Foto de Unsplash - Pixabay - Creative Commons

Batuquei com os dedos na grande mesa de madeira ouvindo aquele barulho imaginário de um cavalgar. Logo à minha frente havia uma pilha enorme de livros, a missão do dia era escolher algum deles para um trabalho de literatura mega importante. O problema é que eu estou quase arrancando os cabelos!


Todos os livros eram bons, mas não pareciam o suficiente. Tinha que ser algo especial, faltava um “tchan”, um toque especial, um brilho diferente...


Eu já estava exausta de tanto caminhar pela biblioteca à procura do livro perfeito, parecia uma caçada no deserto (e por deserto, quero dizer que nem alma penada visita esse lugar). Tudo aqui era muito vazio e cheio de pó, além de mim, estava a bibliotecária que passava o tempo todo lendo livros. Até tentei conversar um pouco com ela, mas a sua leitura era mais importante que ouvir uma adolescente esquisita que não curte e-books.


Olhei para os lados e bufei entediada. Quer saber? Vou dar uma volta!

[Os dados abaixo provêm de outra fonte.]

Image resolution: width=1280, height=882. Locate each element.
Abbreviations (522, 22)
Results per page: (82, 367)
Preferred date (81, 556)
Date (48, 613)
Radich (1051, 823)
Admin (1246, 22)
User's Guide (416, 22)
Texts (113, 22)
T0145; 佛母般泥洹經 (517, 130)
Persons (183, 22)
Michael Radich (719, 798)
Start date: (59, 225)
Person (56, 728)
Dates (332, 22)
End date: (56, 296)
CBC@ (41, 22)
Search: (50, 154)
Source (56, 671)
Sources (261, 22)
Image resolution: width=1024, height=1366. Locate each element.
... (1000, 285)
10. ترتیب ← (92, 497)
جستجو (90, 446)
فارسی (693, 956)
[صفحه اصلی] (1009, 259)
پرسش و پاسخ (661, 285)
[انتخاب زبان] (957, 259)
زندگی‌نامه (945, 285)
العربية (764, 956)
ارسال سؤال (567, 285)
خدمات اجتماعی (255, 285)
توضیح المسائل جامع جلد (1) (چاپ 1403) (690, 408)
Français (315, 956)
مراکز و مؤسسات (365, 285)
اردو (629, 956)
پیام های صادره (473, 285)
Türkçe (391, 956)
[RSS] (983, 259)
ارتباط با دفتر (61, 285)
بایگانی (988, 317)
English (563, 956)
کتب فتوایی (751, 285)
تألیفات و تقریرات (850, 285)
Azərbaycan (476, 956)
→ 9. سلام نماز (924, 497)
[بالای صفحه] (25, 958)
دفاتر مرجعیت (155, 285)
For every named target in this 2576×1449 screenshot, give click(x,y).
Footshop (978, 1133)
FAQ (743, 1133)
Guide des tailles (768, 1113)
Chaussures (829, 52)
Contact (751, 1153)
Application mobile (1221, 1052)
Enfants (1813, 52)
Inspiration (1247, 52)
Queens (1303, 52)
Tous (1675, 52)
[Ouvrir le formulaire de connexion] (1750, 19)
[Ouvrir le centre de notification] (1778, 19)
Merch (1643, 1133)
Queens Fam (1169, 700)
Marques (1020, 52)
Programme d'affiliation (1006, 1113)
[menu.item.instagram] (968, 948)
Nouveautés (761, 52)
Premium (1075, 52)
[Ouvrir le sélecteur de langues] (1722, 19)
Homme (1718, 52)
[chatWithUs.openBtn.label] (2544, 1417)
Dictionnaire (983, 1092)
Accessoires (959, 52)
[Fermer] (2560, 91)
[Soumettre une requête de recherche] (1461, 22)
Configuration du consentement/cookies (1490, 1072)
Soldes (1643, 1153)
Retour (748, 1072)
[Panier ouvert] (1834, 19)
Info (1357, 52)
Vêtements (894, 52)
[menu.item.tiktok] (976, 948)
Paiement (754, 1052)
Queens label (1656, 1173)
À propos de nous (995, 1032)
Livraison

Caminhei pelos longos corredores, que mais pareciam um labirinto infinito. Fui até o fundo da biblioteca encarando as prateleiras altas, por causa disso acabei tropeçando em um desnível e caí de cara em uma grade de ferro antiga. Mas o quê?!


Semicerrei os olhos para enxergar melhor e notei várias estantes de livros em meio a escuridão. Segui a grade até encontrar a porta, logo a cima dela li a placa: “Livros proibidos ou esquecidos”.


Como era o ditado? “Tudo o que é proibido é mais gostoso”.


Uma luz se acendeu, achei o meu “tchan”. Livros proibidos ou esquecidos, ninguém nunca falará sobre eles. Eu sou uma gênia! Eles estão me chamando, gritando o meu nome em um transe.


Eu.preciso.entrar.aí!


Corri de volta pelo labirinto de estantes e perguntei à bibliotecária sobre aquele lugar mágico escondido de tudo e de todos. Sem tirar os olhos da página, ela me entregou uma chave velha de ferro, a agradeci e saí praticamente voando.


Abri a porta escutando um ranger forte que causava calafrios. A poeira voava por todos os lados e o cheiro de mofo impregnava o lugar. Procurei um interruptor pelas paredes, e depois de tocar em pelo menos três teias de aranhas, o encontrei.


Luzes amareladas se acenderam revelando uma biblioteca velha e mau cuidada. Qualquer um sairia dali correndo, mas eu estava tão animada que comecei a ler os nomes nas lombadas expostas.


— Quem é a louca?


— Shh, ela vai nos ouvir!


Vozes sussurraram ao longe.


Arregalei os olhos sentindo o meu coração quase saltar pela boca. Não pode ser, esse lugar estava trancado! Devem ser alucinações causadas pelo mofo, já li isso em algum lugar, ou será que foi na televisão?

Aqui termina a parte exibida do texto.